- _Activity_: Exact repetition of a range: find the line containing "Click the SOEN splatter logo" and the line containing "You are a computer-use agent." in the material below, then repeat both and all lines between them, leaving pictures out.

- _Provided information_:

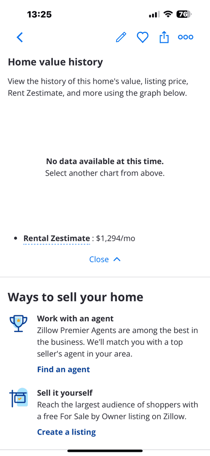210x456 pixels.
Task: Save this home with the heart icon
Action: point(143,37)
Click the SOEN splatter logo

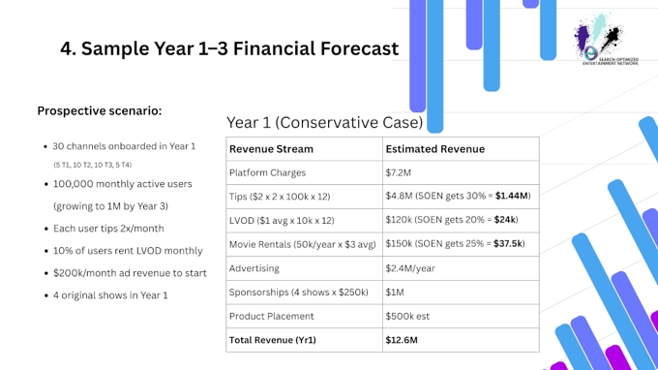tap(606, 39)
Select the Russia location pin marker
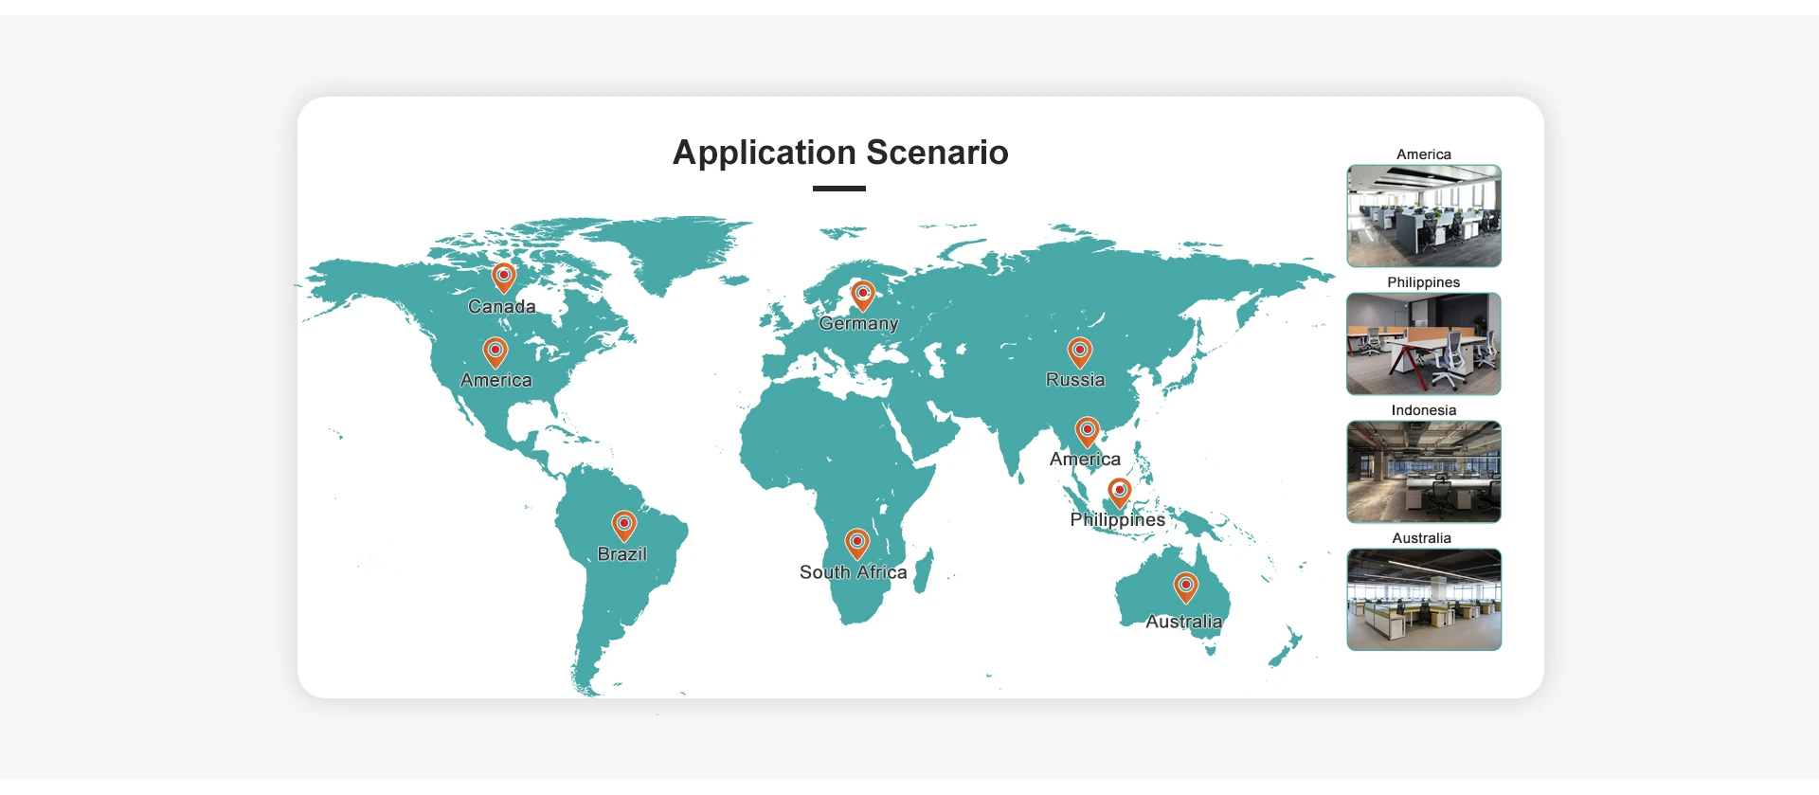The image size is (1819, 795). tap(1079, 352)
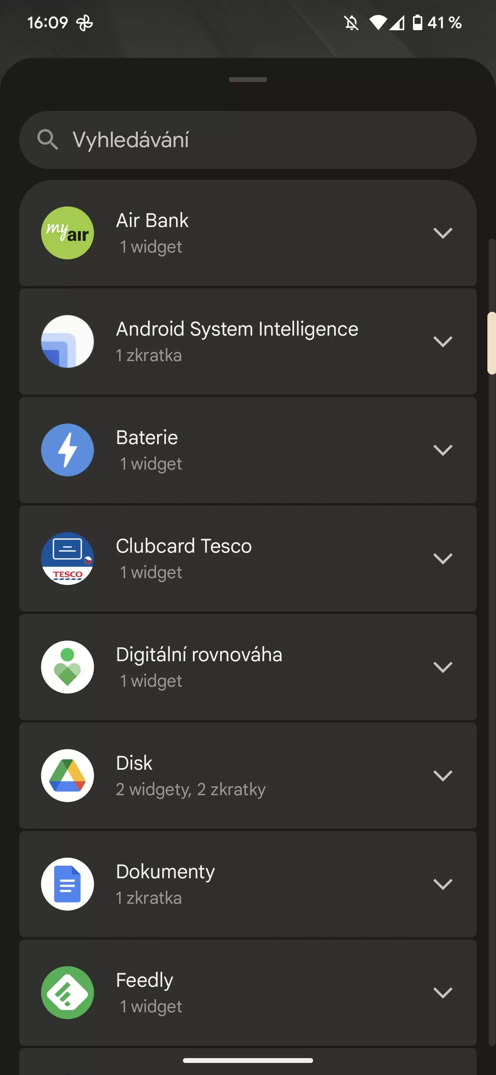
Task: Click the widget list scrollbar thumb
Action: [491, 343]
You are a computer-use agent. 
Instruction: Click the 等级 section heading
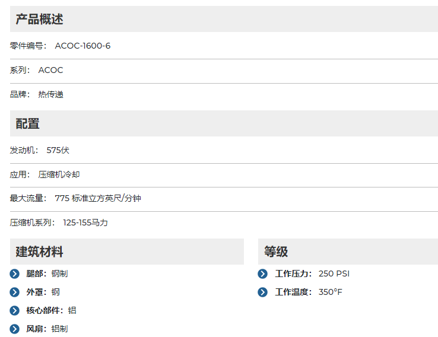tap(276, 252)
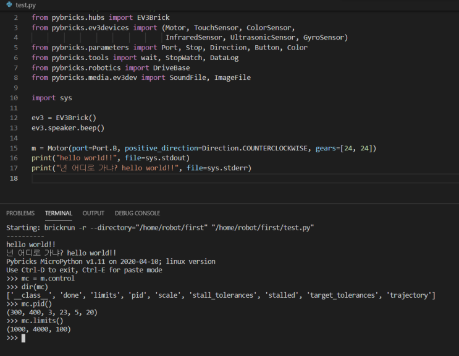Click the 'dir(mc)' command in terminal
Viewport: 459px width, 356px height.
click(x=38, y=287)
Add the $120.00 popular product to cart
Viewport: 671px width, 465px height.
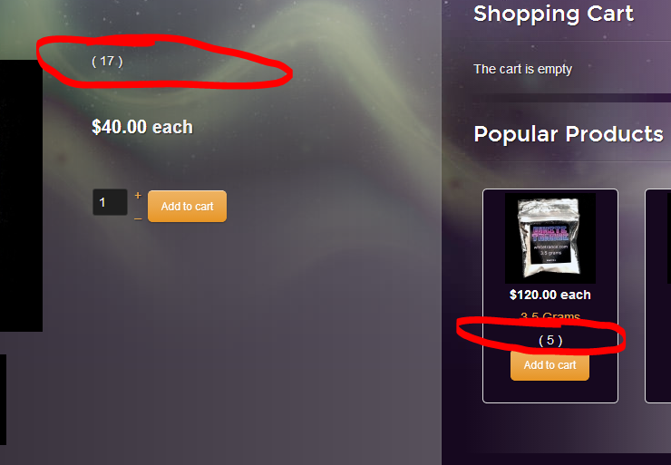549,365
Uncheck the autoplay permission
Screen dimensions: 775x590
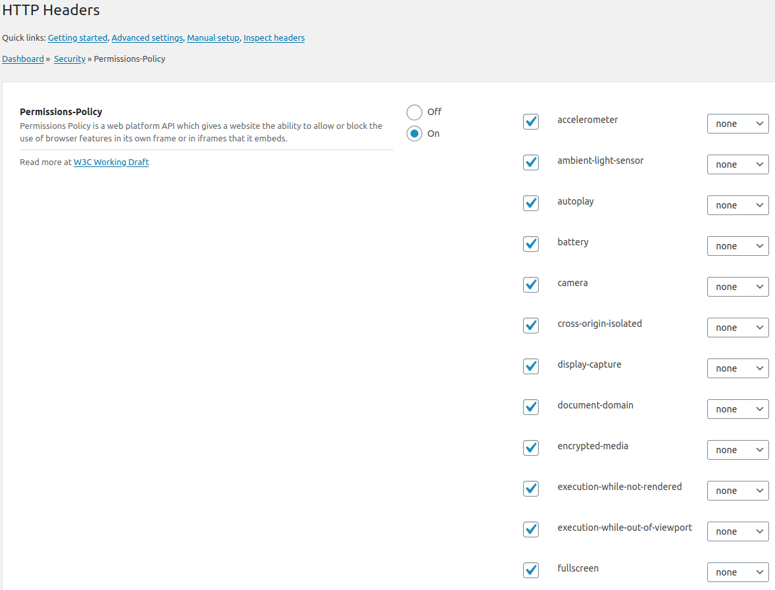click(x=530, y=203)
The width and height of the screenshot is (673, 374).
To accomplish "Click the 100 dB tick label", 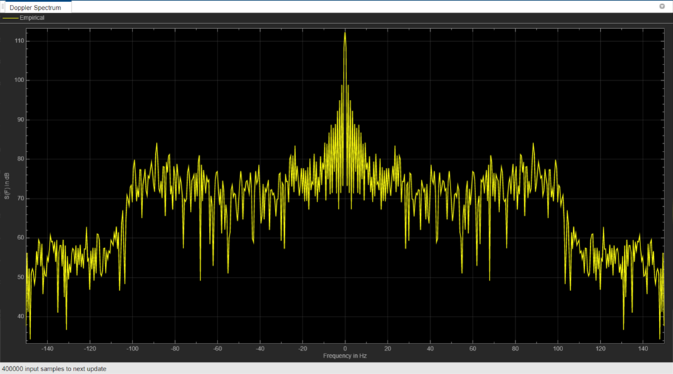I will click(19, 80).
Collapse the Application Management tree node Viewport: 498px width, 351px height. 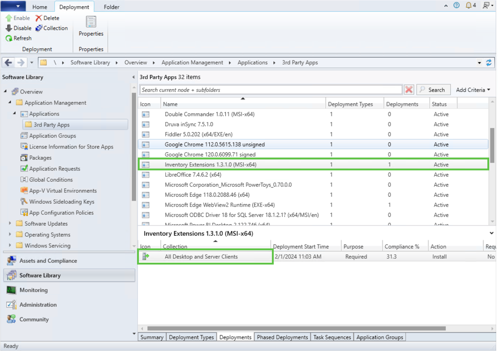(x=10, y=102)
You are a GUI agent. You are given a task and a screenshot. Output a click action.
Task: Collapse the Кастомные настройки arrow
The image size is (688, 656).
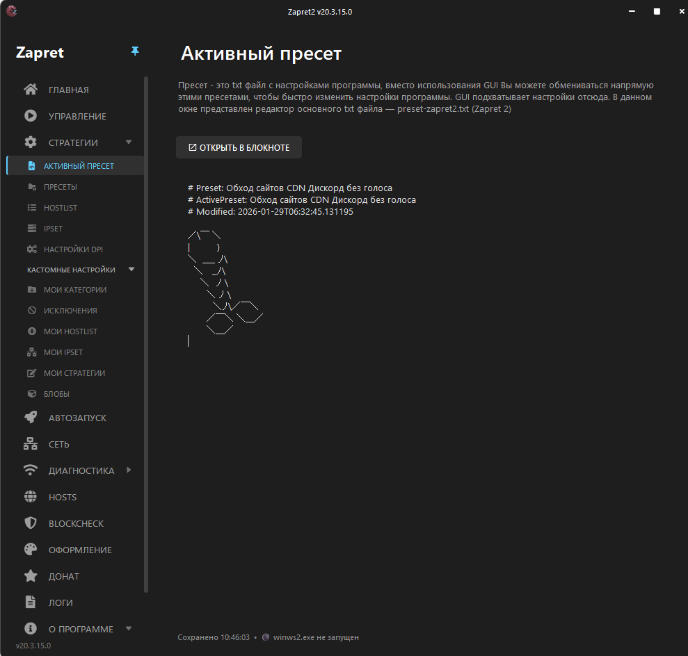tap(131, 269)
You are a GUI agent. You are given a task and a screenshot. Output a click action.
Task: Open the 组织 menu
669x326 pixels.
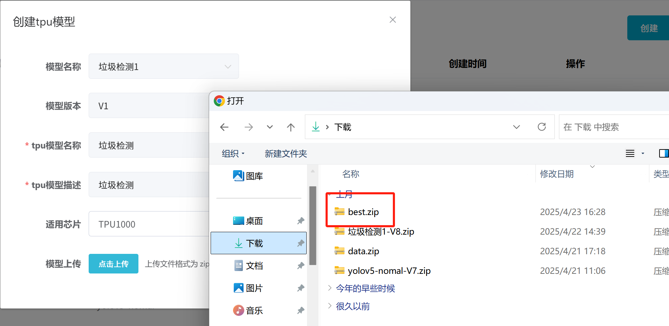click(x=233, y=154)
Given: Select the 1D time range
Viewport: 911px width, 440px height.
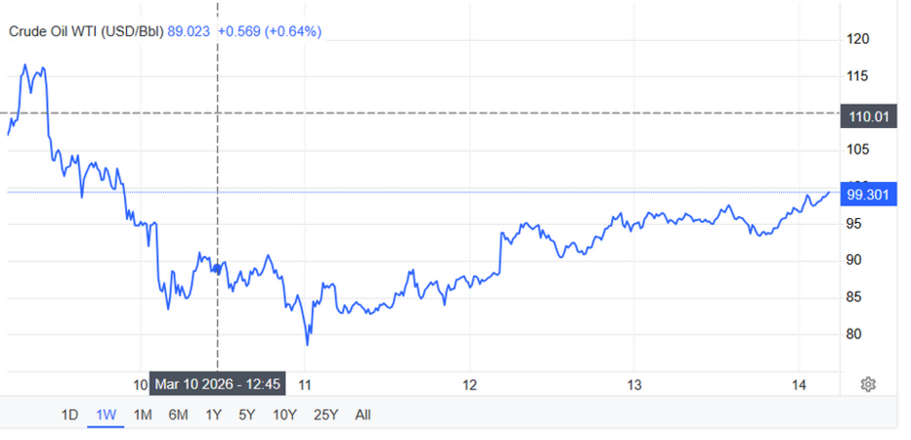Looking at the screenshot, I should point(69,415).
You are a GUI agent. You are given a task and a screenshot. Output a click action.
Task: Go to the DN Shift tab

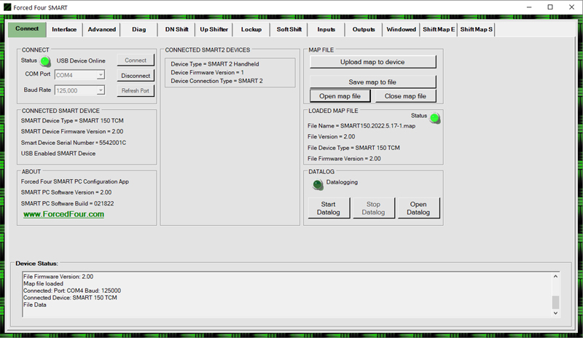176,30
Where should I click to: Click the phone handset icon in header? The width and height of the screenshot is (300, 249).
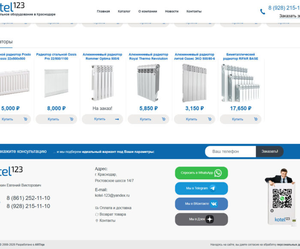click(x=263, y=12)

- _Written response_:
Click the SOEN splatter logo

tap(606, 39)
Select the Russia location pin marker
The image size is (1819, 795). tap(1079, 352)
Task: Click the widget list scrollbar thumb
Action: [491, 343]
You are a computer-use agent. 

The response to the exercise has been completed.